As mentioned before, the research focus is far ahead, even of what the Intel product engineers are working on. The only way to be able to stuff that much performance into a small area (volume?) is by reducing the heat output considerably. One way is sure to reduce the voltage applied. Another way is of course to reduce the process size. Another possibility is to reduce the operating frequency and to use other power saving techniques.
A completely new area on which there has been not much research is the greater field of resilience of such processors.
If you have a processor made up of a huge number of very small identical units you can dynamically turn selected ones on and off to conserve power. Or you could produce one CPU with 100 cores and sell lower cost versions with a different number of enabled cores. This could go even further that in the future maybe you will buy a processor with 100 cores in it and pay only for the actual number of cores used.

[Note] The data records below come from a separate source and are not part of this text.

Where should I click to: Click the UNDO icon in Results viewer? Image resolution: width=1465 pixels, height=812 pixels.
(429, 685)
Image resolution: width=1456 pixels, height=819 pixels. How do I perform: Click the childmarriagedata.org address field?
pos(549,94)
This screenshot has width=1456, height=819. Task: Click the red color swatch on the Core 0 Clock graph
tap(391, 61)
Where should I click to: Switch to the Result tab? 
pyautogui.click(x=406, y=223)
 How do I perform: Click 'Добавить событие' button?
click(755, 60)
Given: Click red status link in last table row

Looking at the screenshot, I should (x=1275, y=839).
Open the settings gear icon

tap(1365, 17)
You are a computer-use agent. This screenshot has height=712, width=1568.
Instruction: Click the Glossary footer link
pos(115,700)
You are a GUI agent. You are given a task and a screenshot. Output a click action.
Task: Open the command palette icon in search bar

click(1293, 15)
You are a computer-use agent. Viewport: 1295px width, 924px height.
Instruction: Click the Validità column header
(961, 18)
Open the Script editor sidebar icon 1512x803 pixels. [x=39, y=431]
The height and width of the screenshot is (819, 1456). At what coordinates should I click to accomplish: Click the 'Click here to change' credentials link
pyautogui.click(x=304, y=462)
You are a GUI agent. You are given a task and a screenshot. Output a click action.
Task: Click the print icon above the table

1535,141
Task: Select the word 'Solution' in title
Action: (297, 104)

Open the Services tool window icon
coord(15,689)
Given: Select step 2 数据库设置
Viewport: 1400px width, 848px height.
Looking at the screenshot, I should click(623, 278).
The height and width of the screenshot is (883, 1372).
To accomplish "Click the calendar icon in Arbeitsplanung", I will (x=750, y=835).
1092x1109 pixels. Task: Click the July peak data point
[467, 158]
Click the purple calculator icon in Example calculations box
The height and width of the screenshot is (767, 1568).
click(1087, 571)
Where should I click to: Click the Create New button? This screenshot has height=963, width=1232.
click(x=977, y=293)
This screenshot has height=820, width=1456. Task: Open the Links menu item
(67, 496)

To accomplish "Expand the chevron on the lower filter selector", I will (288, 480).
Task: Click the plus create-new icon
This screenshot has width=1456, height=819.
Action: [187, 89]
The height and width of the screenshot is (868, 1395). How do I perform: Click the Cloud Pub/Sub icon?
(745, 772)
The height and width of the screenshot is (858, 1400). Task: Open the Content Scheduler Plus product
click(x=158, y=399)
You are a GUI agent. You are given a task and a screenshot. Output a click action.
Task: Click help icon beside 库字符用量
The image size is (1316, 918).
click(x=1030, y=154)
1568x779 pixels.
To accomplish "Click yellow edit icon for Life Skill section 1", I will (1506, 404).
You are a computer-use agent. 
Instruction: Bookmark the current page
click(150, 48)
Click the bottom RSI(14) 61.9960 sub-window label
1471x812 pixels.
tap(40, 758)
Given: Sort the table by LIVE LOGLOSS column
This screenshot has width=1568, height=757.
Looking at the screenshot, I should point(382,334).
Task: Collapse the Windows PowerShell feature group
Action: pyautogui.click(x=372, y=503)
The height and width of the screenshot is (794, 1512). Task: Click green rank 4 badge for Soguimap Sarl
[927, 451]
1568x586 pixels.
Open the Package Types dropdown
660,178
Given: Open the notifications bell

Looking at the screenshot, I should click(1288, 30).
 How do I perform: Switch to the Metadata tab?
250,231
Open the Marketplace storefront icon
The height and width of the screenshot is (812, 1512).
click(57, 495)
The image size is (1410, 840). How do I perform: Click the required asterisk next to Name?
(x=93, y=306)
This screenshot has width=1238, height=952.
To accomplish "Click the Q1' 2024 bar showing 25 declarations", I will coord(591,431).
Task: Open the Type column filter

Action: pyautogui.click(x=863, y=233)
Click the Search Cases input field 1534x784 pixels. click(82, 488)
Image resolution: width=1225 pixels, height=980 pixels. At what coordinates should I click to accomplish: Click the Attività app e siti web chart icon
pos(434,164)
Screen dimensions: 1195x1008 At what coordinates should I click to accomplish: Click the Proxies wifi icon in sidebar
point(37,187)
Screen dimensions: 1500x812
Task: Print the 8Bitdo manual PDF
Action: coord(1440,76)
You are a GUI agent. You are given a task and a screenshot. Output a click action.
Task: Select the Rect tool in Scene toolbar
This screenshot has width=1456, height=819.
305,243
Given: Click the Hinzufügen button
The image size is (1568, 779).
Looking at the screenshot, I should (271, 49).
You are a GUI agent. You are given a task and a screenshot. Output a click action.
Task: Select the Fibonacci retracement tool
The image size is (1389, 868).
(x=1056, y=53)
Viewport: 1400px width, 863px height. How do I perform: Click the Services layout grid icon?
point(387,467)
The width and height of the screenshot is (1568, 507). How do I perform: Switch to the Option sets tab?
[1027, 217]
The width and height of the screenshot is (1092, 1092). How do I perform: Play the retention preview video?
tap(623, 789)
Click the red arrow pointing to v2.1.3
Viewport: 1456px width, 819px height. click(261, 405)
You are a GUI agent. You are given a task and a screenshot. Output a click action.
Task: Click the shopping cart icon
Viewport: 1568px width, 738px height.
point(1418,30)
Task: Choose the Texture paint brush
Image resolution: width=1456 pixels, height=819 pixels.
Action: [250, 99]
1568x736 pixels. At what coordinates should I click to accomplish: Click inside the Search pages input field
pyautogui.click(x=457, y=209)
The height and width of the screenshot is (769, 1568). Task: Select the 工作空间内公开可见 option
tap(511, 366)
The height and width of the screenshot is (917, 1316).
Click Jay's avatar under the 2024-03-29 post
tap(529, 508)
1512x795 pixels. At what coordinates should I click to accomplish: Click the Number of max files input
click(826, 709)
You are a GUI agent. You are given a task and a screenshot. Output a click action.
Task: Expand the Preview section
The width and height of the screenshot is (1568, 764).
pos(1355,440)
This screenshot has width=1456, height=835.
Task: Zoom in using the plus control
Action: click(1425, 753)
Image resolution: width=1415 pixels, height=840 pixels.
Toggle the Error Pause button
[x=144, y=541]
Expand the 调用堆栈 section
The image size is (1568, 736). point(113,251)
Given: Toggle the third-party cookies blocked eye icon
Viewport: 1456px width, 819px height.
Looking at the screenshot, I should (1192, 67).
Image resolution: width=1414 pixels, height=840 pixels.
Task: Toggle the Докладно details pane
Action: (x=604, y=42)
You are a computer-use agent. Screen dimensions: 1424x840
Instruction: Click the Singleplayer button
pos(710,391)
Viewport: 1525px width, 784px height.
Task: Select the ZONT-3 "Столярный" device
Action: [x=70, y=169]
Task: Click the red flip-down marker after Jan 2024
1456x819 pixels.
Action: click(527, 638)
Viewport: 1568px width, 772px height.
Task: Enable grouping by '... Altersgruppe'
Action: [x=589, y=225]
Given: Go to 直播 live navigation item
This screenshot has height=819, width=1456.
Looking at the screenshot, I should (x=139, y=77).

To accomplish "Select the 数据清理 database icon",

During production some small parts of a wafer will yield defective CPUs because there are tiny impurities in the silicon. In a traditional CPU design this means that the core using that silicon will not work and has to be thrown away. Depending on the production process maturity this can be a two-digit percentage. With independent small cores, you could just disable the defective ones and still end up with a working processor. To be able to deliver the performance of the product you would need to plan in a number of spare CPUs that are usually unused. The spare CPUs could also be slowly used up during the life time of a processor. If even a single transistor in a CPU of today stops working, the whole CPU is useless.
As you can see there are lot of new possibilities imaginable with such new technologies and I am sure that we will see more once the first products are becoming ready.
Maybe you have already wondered "all that processing power is sure great, but how do we get all the input into the CPUs? It would be hundreds of Gbit/s+++".
Again we have the MHz problem. Just clocking any traditional external bus at THz does not work, so Intel is researching several methods for data transfer. The first is stacked memory, which means that right on top of the processor die you have another silicon die with memory. Since the distance between both endpoints is almost nothing you can run much higher clock speeds on such an interface. Also the shared area is large which allows a lot of parallel connections. The next approach is trying to increase the clock frequencies on a traditional copper interface, but going beyond 10 GHz seems to be extremely hard here. For huge bandwidth requirements fiber optics are one of the most promising solutions. Until recently the major problem was that creating laser light to feed those fibers was a complex and expensive process that does not ramp up with mass production very well. That's why you see fiber optic connections only in cases where it is cheaper than a traditional copper interlink. Intel is a pioneer in Silicon Laser development. A silicon laser is basically working with silicon instead of other expensive optical materials. Since processing silicon is an easy and well mastered process this should bring down the cost of laser components a lot and allow easy integration with CPUs, memory other any other silicon based device.